Camley Street Young Researchers
This ongoing programme is an eight-week paid working and learning experience which hired seven young women and nonbinary people (aged 17–25). The placement offered both a learning opportunity and a chance to influence real-world urban planning through inclusive, youth-led research. The Young Researchers investigated their own experiences of public space – particularly gendered experiences of safety – and developed proposals for the future redevelopment of Camley Street.
Themes: Research, Engagement
​
Project team: Social Place and In Her Place with Ballymore, Lateral and Camden Council

The Camley Street Young Researchers in Residence programme was an eight-week paid working and learning experience in which seven young women and nonbinary people, aged 17–25, were hired as ‘Young Researchers’ . The project was run by Social Place and In Her Place with Ballymore, Lateral and Camden Council.

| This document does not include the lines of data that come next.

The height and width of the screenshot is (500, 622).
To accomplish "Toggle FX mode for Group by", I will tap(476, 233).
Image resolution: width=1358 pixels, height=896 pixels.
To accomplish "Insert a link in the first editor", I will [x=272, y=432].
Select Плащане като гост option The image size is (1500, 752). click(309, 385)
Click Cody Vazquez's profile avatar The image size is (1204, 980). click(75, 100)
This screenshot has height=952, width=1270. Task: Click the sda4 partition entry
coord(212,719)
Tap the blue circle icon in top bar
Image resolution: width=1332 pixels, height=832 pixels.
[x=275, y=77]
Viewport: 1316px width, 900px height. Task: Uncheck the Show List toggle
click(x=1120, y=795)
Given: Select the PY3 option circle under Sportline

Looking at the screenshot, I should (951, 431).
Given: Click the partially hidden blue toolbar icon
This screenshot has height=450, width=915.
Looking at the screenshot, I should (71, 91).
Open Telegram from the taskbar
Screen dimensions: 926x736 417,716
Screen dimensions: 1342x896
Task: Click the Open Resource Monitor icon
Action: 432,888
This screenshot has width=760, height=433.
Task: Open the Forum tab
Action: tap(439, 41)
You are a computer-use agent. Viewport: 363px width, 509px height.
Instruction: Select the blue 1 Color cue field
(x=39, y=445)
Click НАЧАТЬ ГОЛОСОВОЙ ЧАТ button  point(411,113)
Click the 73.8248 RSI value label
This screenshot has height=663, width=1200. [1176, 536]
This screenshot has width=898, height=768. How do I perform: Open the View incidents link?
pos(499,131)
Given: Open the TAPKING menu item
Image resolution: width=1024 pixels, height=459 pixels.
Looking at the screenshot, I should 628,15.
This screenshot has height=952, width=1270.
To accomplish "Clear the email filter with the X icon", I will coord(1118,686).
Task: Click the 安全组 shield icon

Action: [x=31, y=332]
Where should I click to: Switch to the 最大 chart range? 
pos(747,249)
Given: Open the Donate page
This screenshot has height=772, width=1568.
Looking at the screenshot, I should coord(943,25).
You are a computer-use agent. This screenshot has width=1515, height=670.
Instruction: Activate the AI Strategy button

The Young Researchers were ethnically diverse, and all but one of the researchers lived locally (the remaining researcher studied and socialised locally).
​
The placement offered both a learning opportunity and a chance to influence real-world urban planning through inclusive, youth-led research. It focused on equipping participants with the skills, confidence, and platform to investigate their own experiences of public space, with a focus on their gendered experiences of safety, in order to develop proposals for the future redevelopment of Camley Street, Camden.
​
The Young Researchers followed a curriculum of readings, lectures, and activities covering key social scientific, planning, and design themes. This gave them training in social scientific, visual, and spatial research methods, which they then applied to explore their experiences of Camley Street.
Activities included:
• Safety mapping and walking audits of the local area
• Observation, photography and filmmaking to highlight barriers and their experiences
• Creative writing, drawing, and collage to develop design ideas
• Zine and manifesto making to communicate key insights and priorities
• Presenting their work to the local authority and architects to influence change
Aims / Legacy
-
Upskill a group of local young people in research, design, and creative methods;
-
Build participants’ skills, confidence, and CVs through a paid work placement;
-
Create meaningful collaboration between the local authority, architects, and young residents;
-
Inform the designs for the Camley Street redevelopment with young residents’ insights;
-
Produce in-principle proposals co-designed by the Young Researchers with Social Place and In Her Place, focusing on gender and safety;
-
Gather mid-depth data on gendered use of public space and perceptions of safety;
-
Present findings to local stakeholders to influence long-term change in the local area.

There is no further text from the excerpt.